A Comissão de Supervisão Financeira da Coreia do Sul (FSS) enviou recentemente uma carta de parecer de inspeção à Dunamu, operadora da Upbit, dando início a procedimentos de fiscalização aproximadamente sete meses após um incidente de hack que resultou no roubo de 44,5 bilhões de won em ativos virtuais. O ataque ocorreu em 27 de novembro, quando cerca de 100 bilhões de moedas na rede Solana, avaliadas em 44,5 bilhões de won, foram transferidas para carteiras externas em uma janela de 54 minutos, das 4h42 às 5h36. A ação da FSS segue críticas à divulgação tardia da Dunamu — a empresa anunciou a violação apenas após a conclusão, no mesmo dia do incidente, de um evento de fusão com a Naver Financial — e trata de possíveis violações da Lei de Proteção ao Usuário de Ativos Virtuais, embora a legislação atual não preveja sanções diretas para hacks e falhas de sistema.
O incidente de hacking na Upbit, a maior bolsa de ativos virtuais da Coreia do Sul, ocorreu em 27 de novembro, das 4h42 às 5h36, período em que cerca de 100 bilhões de moedas da rede Solana, avaliadas em 44,5 bilhões de won, foram transferidas para carteiras externas. A Dunamu divulgou a violação somente após o término de um evento de fusão com a Naver Financial no mesmo dia, gerando críticas pela notificação atrasada a usuários e reguladores.

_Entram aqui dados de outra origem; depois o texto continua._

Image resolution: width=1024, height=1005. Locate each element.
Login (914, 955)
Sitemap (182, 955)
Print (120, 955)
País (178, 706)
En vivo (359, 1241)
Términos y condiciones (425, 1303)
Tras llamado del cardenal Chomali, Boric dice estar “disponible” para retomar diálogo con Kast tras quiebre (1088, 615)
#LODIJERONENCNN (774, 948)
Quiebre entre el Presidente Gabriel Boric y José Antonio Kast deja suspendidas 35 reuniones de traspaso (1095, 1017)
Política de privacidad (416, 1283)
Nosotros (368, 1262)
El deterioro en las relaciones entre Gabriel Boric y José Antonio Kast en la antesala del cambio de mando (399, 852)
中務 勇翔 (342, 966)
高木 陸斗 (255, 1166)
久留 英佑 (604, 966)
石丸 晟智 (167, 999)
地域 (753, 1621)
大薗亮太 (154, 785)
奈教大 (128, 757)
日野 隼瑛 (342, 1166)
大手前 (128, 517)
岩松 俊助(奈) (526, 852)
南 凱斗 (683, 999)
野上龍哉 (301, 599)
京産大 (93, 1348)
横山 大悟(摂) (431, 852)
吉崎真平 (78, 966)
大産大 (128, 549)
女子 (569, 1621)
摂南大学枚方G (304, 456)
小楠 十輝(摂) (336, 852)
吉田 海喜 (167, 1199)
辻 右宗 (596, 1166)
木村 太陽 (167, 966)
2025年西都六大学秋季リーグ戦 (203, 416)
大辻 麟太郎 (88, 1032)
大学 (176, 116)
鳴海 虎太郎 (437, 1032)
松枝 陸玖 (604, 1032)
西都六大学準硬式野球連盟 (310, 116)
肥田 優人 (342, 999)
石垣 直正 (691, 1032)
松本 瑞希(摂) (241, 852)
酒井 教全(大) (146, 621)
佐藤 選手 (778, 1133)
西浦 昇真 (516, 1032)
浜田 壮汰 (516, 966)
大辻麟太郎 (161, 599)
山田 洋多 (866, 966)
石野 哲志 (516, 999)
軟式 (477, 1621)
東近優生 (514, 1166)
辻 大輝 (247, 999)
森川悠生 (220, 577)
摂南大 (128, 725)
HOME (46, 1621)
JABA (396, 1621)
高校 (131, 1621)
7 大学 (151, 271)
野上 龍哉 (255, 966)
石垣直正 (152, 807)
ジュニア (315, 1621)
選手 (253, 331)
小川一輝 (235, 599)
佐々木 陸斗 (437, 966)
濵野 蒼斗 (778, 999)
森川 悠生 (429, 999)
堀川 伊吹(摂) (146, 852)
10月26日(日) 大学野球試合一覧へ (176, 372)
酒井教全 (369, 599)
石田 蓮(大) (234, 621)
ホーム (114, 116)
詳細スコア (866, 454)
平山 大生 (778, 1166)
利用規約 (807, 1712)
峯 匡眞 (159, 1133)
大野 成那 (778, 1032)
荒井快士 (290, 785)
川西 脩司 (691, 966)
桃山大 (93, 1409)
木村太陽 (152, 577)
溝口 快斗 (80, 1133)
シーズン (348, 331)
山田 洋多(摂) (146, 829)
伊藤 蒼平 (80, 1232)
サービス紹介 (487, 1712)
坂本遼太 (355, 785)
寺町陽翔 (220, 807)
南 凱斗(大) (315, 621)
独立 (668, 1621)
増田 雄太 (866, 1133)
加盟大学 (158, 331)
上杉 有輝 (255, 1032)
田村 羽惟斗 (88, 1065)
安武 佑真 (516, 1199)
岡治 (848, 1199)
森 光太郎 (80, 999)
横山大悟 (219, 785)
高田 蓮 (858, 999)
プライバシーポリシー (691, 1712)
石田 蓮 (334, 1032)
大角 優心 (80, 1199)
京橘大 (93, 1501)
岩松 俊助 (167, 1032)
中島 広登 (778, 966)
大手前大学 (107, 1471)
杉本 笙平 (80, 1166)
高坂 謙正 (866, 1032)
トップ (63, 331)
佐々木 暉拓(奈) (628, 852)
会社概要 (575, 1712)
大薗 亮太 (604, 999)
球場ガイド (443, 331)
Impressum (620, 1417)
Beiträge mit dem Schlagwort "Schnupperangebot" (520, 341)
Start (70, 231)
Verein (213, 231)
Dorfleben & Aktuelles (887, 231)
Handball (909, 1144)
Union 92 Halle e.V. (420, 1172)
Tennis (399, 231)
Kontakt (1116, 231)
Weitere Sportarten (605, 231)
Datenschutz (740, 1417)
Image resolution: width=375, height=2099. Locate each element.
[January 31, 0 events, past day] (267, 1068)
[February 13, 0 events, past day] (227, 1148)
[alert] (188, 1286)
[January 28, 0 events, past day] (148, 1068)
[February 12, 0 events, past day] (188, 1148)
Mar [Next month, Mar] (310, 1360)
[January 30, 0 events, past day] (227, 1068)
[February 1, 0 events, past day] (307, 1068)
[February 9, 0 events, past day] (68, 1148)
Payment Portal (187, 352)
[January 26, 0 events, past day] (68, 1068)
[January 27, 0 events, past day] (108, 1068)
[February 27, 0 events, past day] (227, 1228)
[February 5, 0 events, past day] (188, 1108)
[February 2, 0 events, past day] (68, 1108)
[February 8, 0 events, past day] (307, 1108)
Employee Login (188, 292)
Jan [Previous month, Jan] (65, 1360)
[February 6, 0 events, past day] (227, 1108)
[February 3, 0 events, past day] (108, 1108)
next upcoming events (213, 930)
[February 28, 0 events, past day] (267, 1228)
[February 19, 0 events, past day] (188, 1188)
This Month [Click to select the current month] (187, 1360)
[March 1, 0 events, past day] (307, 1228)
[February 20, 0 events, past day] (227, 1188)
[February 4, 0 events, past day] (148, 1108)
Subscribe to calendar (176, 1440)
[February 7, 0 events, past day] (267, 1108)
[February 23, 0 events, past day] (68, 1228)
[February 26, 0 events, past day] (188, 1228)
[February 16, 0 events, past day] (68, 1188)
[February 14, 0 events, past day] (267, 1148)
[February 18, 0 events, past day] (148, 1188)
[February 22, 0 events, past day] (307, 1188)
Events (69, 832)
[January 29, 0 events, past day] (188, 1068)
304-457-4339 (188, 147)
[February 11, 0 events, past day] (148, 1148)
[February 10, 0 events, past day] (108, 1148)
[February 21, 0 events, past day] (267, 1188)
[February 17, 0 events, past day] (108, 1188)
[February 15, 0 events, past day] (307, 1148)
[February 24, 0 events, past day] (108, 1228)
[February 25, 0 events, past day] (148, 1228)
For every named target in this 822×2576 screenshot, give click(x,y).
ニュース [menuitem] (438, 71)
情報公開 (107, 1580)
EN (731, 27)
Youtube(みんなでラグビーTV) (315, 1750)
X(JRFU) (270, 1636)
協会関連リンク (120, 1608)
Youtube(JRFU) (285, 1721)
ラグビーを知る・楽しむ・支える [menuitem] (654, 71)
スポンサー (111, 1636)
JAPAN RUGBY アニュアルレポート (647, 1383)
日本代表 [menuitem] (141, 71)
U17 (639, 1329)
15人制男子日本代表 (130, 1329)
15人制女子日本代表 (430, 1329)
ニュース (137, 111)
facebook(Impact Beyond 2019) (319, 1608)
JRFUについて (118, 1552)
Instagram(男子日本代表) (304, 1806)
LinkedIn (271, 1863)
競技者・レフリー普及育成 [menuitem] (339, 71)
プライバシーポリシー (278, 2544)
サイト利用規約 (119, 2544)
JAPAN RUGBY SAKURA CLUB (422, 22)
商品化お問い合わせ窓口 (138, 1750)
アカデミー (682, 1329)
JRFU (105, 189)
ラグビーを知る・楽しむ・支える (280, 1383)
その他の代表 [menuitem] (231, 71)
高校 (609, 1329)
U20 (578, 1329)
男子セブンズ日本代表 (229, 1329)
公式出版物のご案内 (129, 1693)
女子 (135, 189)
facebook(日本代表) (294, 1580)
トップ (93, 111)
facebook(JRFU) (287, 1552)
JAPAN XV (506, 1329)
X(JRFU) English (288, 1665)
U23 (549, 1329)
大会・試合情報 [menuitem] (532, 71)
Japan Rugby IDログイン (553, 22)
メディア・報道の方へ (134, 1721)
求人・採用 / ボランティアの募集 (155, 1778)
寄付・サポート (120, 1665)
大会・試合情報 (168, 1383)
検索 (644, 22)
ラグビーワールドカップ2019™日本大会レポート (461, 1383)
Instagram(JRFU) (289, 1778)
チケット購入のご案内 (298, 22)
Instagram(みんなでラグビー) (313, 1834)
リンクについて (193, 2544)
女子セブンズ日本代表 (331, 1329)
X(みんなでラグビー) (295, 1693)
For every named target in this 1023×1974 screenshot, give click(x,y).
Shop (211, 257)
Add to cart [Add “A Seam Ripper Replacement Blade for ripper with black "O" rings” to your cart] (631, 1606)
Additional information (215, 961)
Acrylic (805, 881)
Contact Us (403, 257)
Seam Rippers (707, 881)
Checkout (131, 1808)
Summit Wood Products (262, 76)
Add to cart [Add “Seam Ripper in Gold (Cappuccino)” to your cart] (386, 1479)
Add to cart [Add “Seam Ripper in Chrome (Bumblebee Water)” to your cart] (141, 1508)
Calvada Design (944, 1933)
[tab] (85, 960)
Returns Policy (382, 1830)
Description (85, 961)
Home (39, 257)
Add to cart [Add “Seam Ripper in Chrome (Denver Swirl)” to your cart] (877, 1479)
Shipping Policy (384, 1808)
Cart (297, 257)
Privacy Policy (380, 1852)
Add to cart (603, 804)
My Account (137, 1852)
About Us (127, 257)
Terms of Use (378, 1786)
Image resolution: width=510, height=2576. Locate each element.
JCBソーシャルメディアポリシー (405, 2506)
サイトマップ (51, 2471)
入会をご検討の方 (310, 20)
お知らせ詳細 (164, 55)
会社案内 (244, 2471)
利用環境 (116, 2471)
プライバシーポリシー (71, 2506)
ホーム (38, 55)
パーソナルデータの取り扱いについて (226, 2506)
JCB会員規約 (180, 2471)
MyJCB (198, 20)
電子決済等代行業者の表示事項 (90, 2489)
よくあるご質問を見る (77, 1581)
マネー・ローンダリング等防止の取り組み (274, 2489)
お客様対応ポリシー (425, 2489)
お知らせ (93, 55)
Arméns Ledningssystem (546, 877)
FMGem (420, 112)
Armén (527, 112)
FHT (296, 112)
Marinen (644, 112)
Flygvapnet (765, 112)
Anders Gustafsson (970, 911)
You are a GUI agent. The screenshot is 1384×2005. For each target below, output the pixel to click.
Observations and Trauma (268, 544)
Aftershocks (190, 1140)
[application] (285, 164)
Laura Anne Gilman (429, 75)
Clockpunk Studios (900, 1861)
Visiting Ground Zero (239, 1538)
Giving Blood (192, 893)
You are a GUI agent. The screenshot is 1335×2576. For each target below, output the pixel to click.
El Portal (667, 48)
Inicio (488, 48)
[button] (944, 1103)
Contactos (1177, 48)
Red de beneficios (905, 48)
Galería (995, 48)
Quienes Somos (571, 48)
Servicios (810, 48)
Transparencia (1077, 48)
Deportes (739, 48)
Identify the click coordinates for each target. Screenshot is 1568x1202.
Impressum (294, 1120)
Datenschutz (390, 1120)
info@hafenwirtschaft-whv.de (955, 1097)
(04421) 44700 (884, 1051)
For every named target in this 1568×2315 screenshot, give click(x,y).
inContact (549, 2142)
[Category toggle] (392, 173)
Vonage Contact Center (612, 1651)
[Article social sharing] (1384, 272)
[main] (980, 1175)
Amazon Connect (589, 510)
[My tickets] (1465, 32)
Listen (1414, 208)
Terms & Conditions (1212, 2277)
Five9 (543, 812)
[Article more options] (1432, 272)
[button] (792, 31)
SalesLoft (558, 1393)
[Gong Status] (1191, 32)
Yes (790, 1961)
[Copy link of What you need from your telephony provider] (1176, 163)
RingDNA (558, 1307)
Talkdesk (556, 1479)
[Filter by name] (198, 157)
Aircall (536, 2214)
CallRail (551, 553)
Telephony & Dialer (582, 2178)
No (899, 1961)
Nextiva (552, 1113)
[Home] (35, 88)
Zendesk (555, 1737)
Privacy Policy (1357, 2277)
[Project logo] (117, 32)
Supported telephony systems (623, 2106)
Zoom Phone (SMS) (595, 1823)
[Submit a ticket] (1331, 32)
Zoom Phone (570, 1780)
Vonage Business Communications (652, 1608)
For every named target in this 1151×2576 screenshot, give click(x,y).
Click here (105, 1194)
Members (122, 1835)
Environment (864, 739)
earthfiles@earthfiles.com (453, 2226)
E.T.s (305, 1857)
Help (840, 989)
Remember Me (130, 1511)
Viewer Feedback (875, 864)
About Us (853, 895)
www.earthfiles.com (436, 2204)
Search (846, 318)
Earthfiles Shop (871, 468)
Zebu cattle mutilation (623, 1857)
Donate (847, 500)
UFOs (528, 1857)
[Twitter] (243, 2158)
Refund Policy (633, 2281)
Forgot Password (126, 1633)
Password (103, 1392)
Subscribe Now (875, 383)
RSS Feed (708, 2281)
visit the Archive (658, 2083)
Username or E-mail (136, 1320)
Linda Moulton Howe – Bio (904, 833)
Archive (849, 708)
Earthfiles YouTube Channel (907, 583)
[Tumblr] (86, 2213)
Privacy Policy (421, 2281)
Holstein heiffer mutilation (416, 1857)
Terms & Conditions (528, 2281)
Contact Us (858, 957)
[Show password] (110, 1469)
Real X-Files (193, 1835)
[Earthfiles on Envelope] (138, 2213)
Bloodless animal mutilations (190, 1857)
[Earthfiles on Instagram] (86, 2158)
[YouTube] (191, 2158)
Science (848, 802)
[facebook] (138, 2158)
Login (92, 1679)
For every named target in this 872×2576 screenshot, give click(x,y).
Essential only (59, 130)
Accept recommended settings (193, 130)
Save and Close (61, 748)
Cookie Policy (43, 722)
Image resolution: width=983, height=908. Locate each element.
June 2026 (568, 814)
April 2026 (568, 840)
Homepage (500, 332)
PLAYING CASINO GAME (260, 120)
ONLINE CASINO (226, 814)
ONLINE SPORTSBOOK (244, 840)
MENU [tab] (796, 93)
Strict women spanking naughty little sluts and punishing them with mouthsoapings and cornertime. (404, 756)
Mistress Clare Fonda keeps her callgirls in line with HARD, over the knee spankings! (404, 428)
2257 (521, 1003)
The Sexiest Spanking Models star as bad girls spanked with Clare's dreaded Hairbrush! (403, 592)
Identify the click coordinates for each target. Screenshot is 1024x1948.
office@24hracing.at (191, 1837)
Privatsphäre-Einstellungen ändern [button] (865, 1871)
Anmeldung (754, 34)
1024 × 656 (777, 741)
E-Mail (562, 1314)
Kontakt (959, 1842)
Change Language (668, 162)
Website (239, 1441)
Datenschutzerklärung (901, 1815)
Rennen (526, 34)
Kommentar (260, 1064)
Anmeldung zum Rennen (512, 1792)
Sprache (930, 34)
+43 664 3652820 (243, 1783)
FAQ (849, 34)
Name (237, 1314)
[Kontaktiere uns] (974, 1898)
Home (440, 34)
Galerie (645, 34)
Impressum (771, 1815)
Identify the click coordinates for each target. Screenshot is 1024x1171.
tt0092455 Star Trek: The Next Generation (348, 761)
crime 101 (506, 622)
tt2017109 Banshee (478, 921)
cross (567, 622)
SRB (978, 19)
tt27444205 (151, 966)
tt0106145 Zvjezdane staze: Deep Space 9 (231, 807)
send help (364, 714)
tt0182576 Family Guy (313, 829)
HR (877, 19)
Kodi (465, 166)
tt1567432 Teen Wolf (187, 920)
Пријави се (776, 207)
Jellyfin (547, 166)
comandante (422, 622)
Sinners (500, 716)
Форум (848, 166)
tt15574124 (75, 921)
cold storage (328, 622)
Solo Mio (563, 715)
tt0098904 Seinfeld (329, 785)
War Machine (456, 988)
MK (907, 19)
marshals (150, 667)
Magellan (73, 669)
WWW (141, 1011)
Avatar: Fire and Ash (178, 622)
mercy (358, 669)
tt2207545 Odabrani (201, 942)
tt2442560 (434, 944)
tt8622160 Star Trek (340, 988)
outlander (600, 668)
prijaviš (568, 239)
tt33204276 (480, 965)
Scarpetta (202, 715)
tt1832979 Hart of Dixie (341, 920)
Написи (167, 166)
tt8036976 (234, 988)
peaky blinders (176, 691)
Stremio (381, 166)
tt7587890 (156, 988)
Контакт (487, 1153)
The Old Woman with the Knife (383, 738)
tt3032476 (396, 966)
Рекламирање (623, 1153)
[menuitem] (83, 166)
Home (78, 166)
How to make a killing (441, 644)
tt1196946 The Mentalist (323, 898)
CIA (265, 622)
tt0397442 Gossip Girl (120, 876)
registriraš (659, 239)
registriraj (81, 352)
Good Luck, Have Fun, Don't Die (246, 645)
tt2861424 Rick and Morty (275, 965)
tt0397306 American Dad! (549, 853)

Do total de 44,5 bilhões de won em ativos roubados, a Dunamu congelou e iniciou procedimentos de recuperação para 2,6 bilhões de won. A empresa compensou integralmente as perdas dos usuários, que somam 38,6 bilhões de won, usando ativos próprios da Upbit, segundo autoridades financeiras e fontes do setor.
A FSS dará prosseguimento a um procedimento de explicação antes de enviar à Dunamu uma carta de parecer de sanção, na qual especificará o nível das penalidades. As sanções finais serão determinadas por análises do Comitê de Revisão de Sanções, da Comissão de Valores Mobiliários e de Futuros e da Comissão de Serviços Financeiros. O governador da FSS, Lee Chan-jin, afirmou em coletiva de imprensa no fim do ano passado que, embora existam “limitações relativas” na autoridade de sanção, “isto não é algo que será simplesmente ignorado”.
A Lei de Proteção ao Usuário de Ativos Virtuais se concentra principalmente na proteção do usuário e em práticas de negociação injustas e não prevê sanções diretas para hacks ou falhas de sistema. As autoridades planejam incluir sanções por hacks e falhas de sistema e disposições de compensação na segunda etapa da legislação de ativos virtuais (Digital Asset Basic Act).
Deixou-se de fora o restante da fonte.